La tensión en el castillo de Aldebryn era palpable. Desde que Isabella y Gabriel hicieron su pacto, la princesa había comenzado a observar su entorno con nuevos ojos. Las palabras amables podían esconder veneno, las sonrisas podían ser máscaras, y cada gesto tenía un propósito oculto.
Esa noche, el rey Edric ofreció un banquete en honor al futuro matrimonio. Isabella, sentada junto a Gabriel, jugaba con su copa de vino sin prestar atención a la música o las risas a su alrededor. Algo no estaba bien.
Gabriel también lo sentía. Su postura era tensa, sus ojos recorrían la sala con la vigilancia de un soldado en territorio enemigo.
—Observad a la mesa del duque de Armond —murmuró él, inclinándose apenas hacia ella.
Isabella levantó la vista con disimulo. El duque de Armond y su hija, Lady Vivienne, cuchicheaban en voz baja con Lord Reynald, un noble conocido por su desdén hacia los soldados de origen plebeyo.

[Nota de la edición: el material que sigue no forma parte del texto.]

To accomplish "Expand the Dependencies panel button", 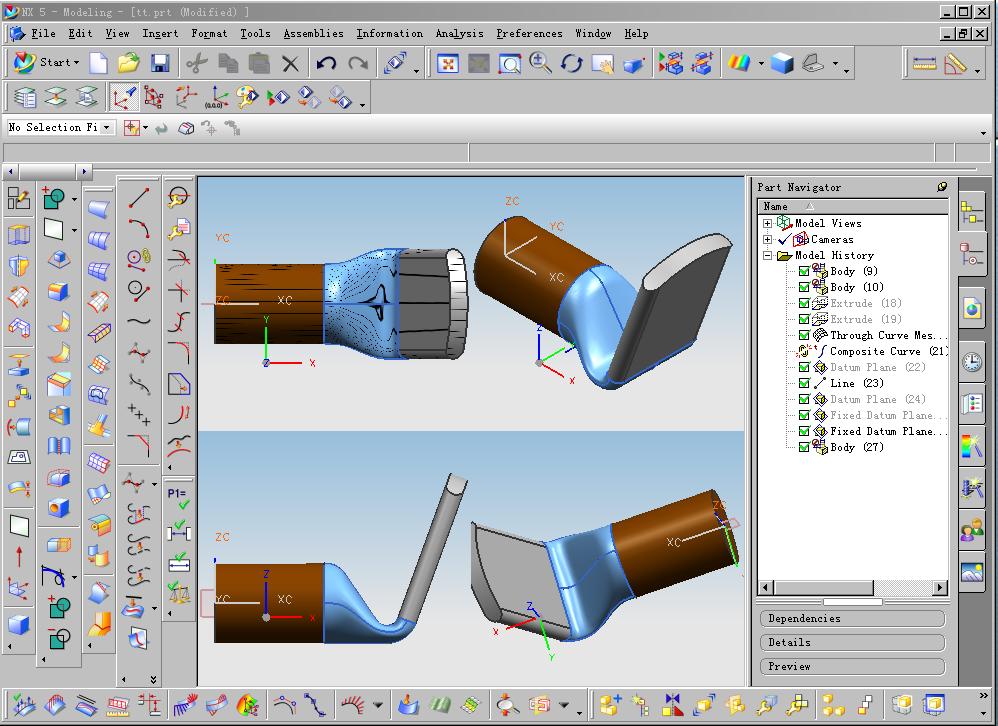I will [x=852, y=618].
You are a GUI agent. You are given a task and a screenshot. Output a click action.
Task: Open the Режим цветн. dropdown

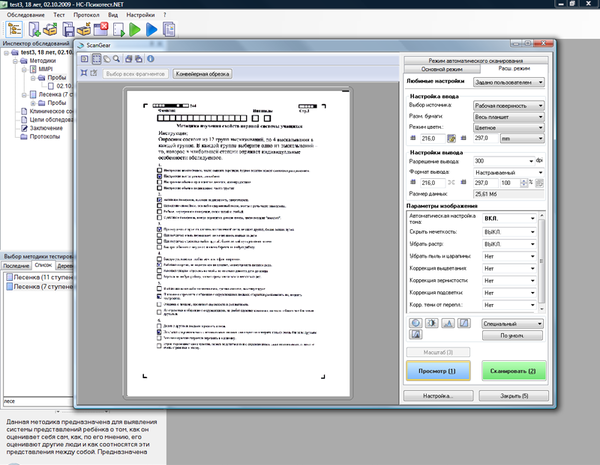point(509,127)
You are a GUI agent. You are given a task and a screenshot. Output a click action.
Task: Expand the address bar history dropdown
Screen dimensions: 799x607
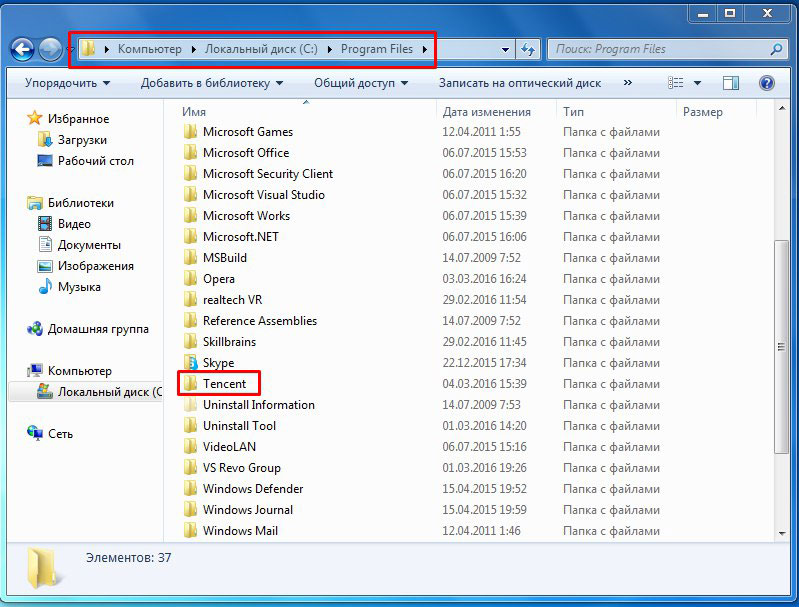tap(506, 49)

—No me gusta —susurró Isabella.
—Ni a mí.
Antes de que pudiera decir algo más, un sirviente pasó junto a su mesa, dejando discretamente un pequeño pergamino junto a su plato. Isabella lo tomó con rapidez, desenrollándolo bajo la mesa.
"La tormenta caerá antes de la boda. No confíes en nadie."
Su corazón latió con fuerza. Alzó la vista, pero el sirviente ya se había perdido entre la multitud.
—¿Qué dice? —preguntó Gabriel en voz baja.
Isabella le mostró el mensaje. Él lo leyó y su expresión se endureció.
—Alguien en este castillo sabe que están conspirando contra nosotros.
—Y quiere advertirnos —añadió Isabella, sintiendo un escalofrío.
Gabriel la miró con seriedad.
—Si la tormenta llega antes de la boda, debemos estar preparados.
Isabella asintió, sintiendo por primera vez que su lucha ya no era solo contra su destino… sino contra un enemigo invisible que acechaba en las sombras.